Sementara itu, Deasy yang sedari tadi berada di bilik pemeriksaan pelan-pelan mulai sadar. Begitu menyadari bahwa dirinya berada di rumah sakit, ia pun langsung bangkit dan memanggil petugas medis yang sedari tadi berjaga, menungguinya.
"Suster, apa saya sudah lama berada di sini?"
Perawat jaga mengangguk. Bahkan bantu menuntun Deasy yang hendak turun dari tempat tidur.

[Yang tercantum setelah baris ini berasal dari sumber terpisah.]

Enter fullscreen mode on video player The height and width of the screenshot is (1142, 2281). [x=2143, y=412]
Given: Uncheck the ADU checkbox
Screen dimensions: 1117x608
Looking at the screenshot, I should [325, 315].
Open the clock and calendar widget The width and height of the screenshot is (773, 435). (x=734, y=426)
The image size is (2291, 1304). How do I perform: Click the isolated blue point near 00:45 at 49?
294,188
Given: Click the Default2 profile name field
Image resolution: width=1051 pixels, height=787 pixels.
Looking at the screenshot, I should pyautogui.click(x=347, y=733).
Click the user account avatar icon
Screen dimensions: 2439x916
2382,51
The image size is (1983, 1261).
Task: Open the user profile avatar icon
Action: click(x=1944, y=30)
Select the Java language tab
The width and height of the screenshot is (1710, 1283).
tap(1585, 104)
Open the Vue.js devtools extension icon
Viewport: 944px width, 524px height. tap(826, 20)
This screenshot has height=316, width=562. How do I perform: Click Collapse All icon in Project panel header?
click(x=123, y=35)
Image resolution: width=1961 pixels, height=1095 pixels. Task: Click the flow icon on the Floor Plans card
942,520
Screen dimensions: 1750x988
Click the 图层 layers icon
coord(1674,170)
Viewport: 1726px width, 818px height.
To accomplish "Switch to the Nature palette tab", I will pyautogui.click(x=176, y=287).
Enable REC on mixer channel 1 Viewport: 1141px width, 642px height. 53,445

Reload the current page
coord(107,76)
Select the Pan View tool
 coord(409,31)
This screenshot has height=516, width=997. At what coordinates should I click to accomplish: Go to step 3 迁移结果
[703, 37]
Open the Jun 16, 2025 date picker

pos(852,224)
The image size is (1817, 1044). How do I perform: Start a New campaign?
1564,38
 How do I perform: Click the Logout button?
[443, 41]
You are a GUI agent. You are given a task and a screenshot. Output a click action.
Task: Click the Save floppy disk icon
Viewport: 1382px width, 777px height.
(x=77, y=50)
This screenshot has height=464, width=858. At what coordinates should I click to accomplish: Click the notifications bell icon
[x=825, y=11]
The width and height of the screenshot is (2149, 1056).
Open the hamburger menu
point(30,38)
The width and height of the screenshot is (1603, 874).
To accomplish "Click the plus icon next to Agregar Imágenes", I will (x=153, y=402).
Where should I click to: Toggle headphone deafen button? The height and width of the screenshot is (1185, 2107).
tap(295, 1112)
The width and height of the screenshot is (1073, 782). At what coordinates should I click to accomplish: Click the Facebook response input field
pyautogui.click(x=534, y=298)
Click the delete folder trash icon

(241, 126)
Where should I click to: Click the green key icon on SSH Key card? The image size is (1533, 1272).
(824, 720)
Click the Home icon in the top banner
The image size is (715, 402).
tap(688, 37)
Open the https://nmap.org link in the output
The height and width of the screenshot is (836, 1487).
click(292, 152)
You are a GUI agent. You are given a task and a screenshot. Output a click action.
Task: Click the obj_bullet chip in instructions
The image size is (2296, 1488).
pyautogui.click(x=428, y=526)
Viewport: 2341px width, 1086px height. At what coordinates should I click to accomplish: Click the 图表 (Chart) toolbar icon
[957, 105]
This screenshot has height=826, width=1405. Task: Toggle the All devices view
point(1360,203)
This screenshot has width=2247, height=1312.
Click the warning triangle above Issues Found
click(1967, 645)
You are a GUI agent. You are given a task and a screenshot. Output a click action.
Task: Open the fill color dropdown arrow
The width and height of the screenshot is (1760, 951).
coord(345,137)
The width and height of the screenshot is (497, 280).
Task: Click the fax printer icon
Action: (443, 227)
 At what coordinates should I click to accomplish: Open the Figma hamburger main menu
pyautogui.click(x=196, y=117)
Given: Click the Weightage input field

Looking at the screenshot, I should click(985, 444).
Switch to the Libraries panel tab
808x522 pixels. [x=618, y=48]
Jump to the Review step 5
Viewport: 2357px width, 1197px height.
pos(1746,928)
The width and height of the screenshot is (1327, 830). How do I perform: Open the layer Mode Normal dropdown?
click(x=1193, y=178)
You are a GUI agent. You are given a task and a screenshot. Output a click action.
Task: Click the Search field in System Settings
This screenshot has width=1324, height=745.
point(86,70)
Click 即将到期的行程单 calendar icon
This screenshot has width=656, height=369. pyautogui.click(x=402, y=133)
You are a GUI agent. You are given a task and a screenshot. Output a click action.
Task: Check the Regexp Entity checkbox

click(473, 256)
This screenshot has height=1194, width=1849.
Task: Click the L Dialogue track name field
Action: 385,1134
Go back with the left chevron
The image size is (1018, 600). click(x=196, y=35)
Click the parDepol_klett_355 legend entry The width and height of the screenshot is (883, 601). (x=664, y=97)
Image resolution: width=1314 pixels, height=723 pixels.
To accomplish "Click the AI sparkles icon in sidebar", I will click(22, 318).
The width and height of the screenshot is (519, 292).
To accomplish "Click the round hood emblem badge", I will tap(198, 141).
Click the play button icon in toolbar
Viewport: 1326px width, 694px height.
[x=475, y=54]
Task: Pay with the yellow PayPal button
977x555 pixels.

"Mba sudah lumayan lama di sini. Tadi sampai di rumah sakit dalam keadaan nggak sadarkan diri."
"Suster tau siapa antar saya ke rumah sakit?"
Perawat tersebut mengangguk.
"Ada dua orang laki-laki tadi yang mengantarkan Mba ke rumah sakit. Umurnya keliatan sepantaran. Yang satu pakai kaca mata, yang satunya lagi tinggi putih. Tapi, yang tinggi putih begitu selesai antar langsung pergi. Sekarang, sisa yang pakai kaca mata aja lagi nungguin Mba di depan ruangan."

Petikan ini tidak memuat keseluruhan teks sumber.